Fra le tantissime sciocchezze che televisioni e giornali ogni giorno sciorinano a chi guardi le prime e legga i secondi, una va in particolare presa in considerazione e riguarda il Green pass. Si ripete infatti in modo ossessivo, da parte di tutti, che il Green pass sarebbe uno strumento di libertà, messo a disposizione di chi ne possa usare di volta in volta. Per meglio far digerire questa sesquipedale sciocchezza, politici e giornalisti ribadiscono che con il Green pass si può andare al cinema, a teatro, in pizzeria, a ballare. E tutti ad applaudire, ad approvare, a festeggiare perché finalmente si potrà tornare a incontrarsi, a mangiare insieme, a sbevazzare, ad allenarsi in palestra.

A latitare purtroppo qui è il pensiero, vale a dire la capacità di capire come stanno davvero le cose, limitandosi invece la maggior parte degli italiani ad accontentarsi di ciò che viene detto loro, senza nessuna lettura critica appena avvertita: una specie di gregge che desidera soltanto di essere ciecamente teleguidato. Se invece si scomoda appena l’uso del pensiero, si scoprirà che le cose sono esattamente al contrario di come viene affermato a gran voce dagli imbonitori del popolo: il Green pass non è affatto uno strumento di libertà, ma un sottile e raffinato mezzo di asservimento. Infatti, la certificazione verde concede alcune libertà – per l’uso delle quali tutti esultano come bambini davanti a un giocattolo nuovo – ma supponendo implicitamente che la libertà di tutti sia a disposizione del Governo, cioè di chi abbia il potere, il quale può a suo piacere concederla o revocarla, secondo tempi e modalità assolutamente insindacabili.

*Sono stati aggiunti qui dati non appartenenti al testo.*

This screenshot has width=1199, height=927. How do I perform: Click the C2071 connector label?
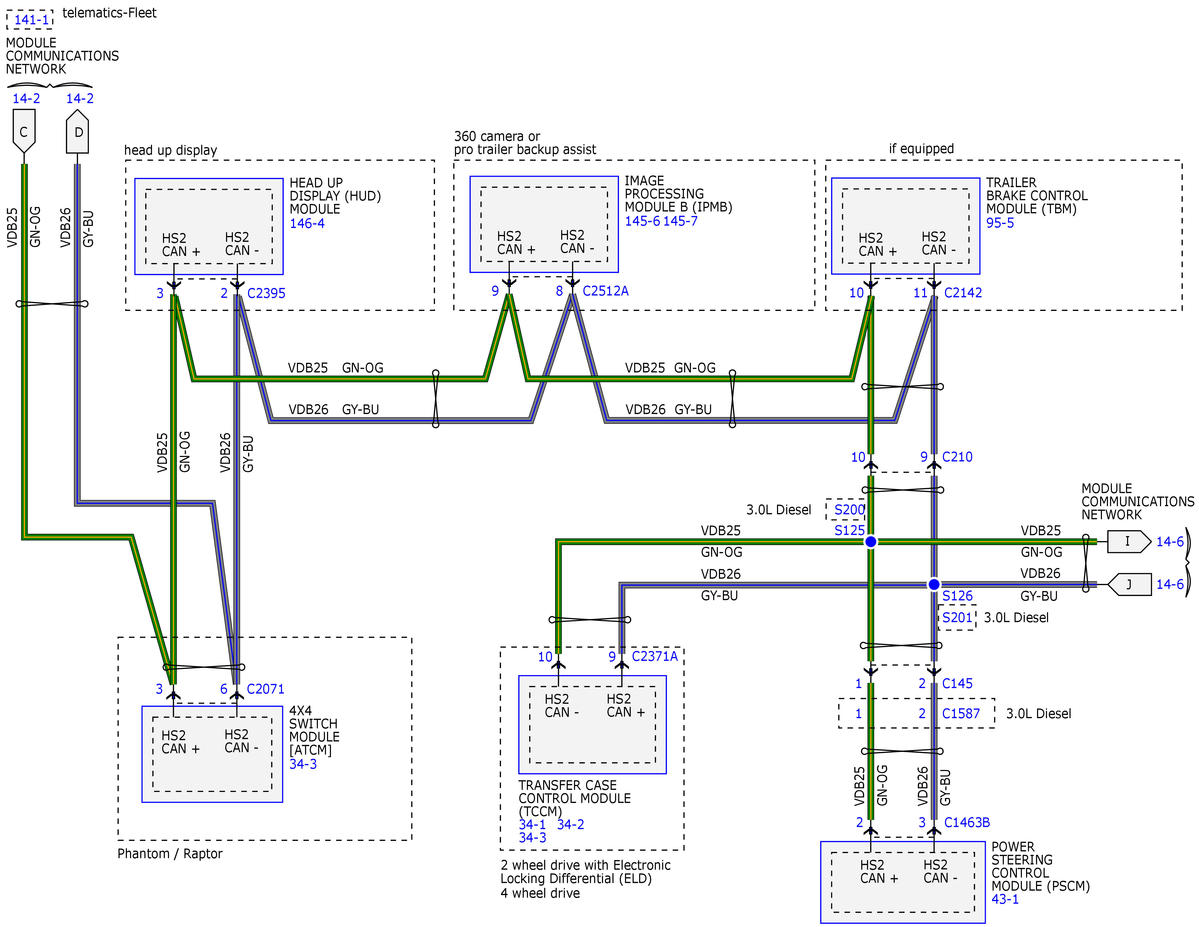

Nell’ottica del Green pass, infatti, la libertà non è un diritto naturale di cui ogni essere umano è dotato fin dalla nascita, e che il potere costituito – qualunque esso sia – è tenuto a riconoscere e a tutelare, ma un bene che il Governo può a sua discrezione concedere o non concedere, limitare o perfino autorizzare in certi casi, pronto poi – il medesimo potere – a revocare quella stessa libertà che aveva appena autorizzato. Per questa ragione, il retto uso del pensiero ci conduce a ribaltare l’illustrazione che ogni giorno ci viene offerta in modo martellante: nessuno di noi dovrebbe essere contento perché ci viene concessa la libertà, tramite il Green pass, di andare in pizzeria con gli amici, se non altro perché chi ce la concede potrà domani mattina revocarcela di nuovo; dovrebbe invece essere costernato e preoccupato, perché la libertà originaria di cui tutti siamo titolari, tramite il Green pass, viene limitata, collocata a disposizione del Governo e perfino annullata: anche quella di andare in pizzeria con gli amici.

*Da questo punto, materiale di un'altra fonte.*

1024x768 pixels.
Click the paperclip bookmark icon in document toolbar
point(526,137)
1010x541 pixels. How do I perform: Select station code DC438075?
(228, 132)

Il Governo, insomma, dispone di ciò che non gli appartiene, la nostra libertà: niente male, anche perché pare che la maggioranza degli italiani, che sono sordi a queste critiche, preferisca un immemore asservimento a una pensosa libertà. Ma, come scrive Stefan Zweig, “per le anime servili, ogni servitù appare blanda”. Coraggio! Non è poi tanto difficile da capire. Giorgio Agamben e Massimo Cacciari ce lo ripetono da mesi.